On 26/01/2021 at 1:28 PM, Fabulin said:

A music critic and author Henry Pleasants (1910-2000) wrote a very interesting book back in 1955, titled The Agony of Modern Music. Wikipedia describes this book as "a polemical attack on the direction taken by much of twentieth-century music and an argument in favor of jazz as the "true" master music of the time".

 

Some quotes from it seem to go in hand with the study of Williams' work.

 

On Wagner:

"The purely musical basis of Wagner's popularity is something contemporary composers of opera have never perceived. They have held to this method and discarded his manner, not recognizing that what was valid and vital in Wagner was precisely his manner, including particularily the excesses and extravagances the contemporary composer so heartily despises".---page 157

 

"The contemporary composer's error has been, not in failing to take up where Wagner and Strauss left off, but in failing to understand what Wagner had been. They were influenced by his theories and his method, and ignored the obvious musical reasons for his success. They neglected to note that the essential musical nature of opera had not been changed, least of all by Wagner, and that in the opera house, as in the concert hall, vocal melody, or an instrumental substitute for it, is the alpha and omega of music".---page 158

 

"Wagner was a musician, a composer in spite of himself.
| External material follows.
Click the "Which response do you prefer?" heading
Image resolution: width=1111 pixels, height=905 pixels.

He achieved success and immortality in the theater just as Bellini and Meyerbeer and Verdi did---by writing hit tunes".---page 157

 

On Verdi:

"The composer, the student of music, the sophisticated listener, may think of Otello as being superior to Aida, and of Falstaff as being superior to Otello. But as pure music Aida is superior to both of them. The composers turned to Otello and Falstaff to inf out what it was that Verdi was driving at. They found something very much akin to the Wagnerian concept of integrated music-drama, free of Wagner's Germanic trappings. What they failed to understand was that even Verdi could be wrong, or at least go too far. Verdi's destination was Aida. He had developed a considerable momentum in getting there, and in Otello and Falstaff he overshot the objective. He did not come to grief. He had too much stability for that. But his successors foundered in rapid succession.
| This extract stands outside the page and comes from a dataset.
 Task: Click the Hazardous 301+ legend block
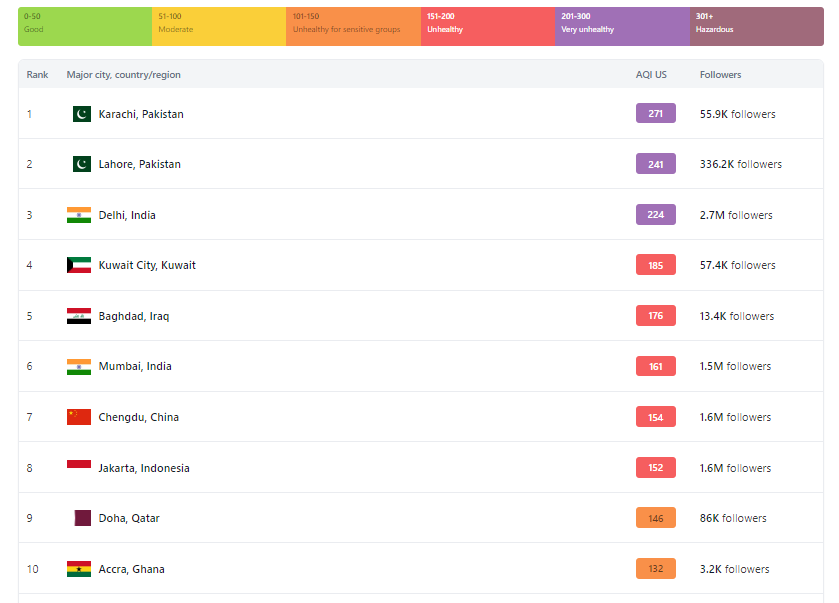click(756, 26)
It is easy to understand, at this distance, the temptation Otello and Falstaff represented. They offered more excitement and pleasure. The pace is faster, the action more direct and, in the case of Otello, more violent and shocking. The form is less conventional. The set piece has almost vanished. There are some in Otello, although less numerous and less conspicuous than in Aida. There are very few in Falstaff. In other words, they represented, when superficially examined, and from the point of view of the time, a liberation from the operatic conventions, a step toward real music-drama, a closer approximation than Wagner was able to achieve of a complete jelling of the various arts involved in opera.

Such appreciation was correct enough, but the conclusions drawn from it were as mistaken as those drawn from the similar appreciation of Wagner, and hardly less disastrous, although easier to forgive. Verdi was the more honest progressive of the tow, or at least the more consistent, and his results were more convincing. Wagner's visions were a bit ridiculous. Verdi's never were. He had as good a sense of the theater as Wagner, and a more consicous understanding of the essentially musical nature of opera. Thus it was easy to believe that Otello and Falstaff owed their success and the high esteem in which they were held to what was new in them rather than to what was told.
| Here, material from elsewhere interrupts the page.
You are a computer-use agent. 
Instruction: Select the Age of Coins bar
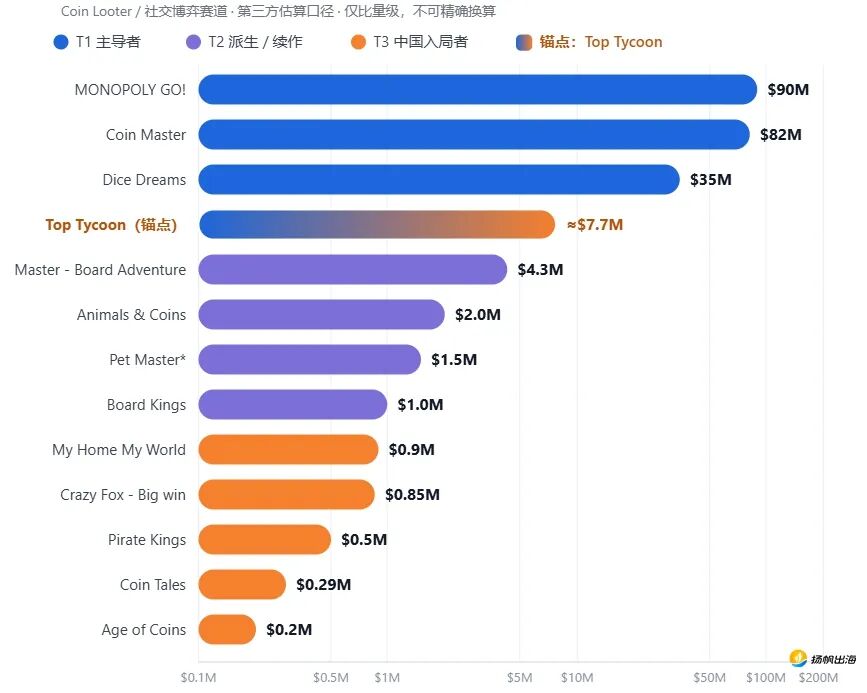click(x=227, y=629)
This was true as far as the critics and the initiated public were concerned. But it was not the new that kept the operas in the repertoire. It was what still survived of the earlier Verdi".

 

Critics may praise as they will the declamatory style of Otello. But what keeps it in the repertoire is the opening chorus, the Drinking Song, the first act duet, the Credo, the Iago-Otello duet at the close of the second act, the great choral scene and Otello's monologue at the end of the third act, and Desdemona's arias in the fourth. There are fewer such melodic excursions in Falstaff, which is why Falstaff is less often in the repertoire than Otello.

 

Contemporary composers would have done better had they not dismissed the fact that Aida is still more popular than either Otello and Falstaff and always will be. Their error was in listening to the critics rather than to the box office.

 

About this even Verdi, for whom the box-office was never an institution to be taken lightly, may have been deceived. By the time Otello was produced he had achieved a position in the hearts of his countrymen and others where failure would have been next to impossible. But the fact was that Verdi, along with the main stream of music, had moved away from his popular base. He, too, had been seduced by the lure of a music that would be more than song.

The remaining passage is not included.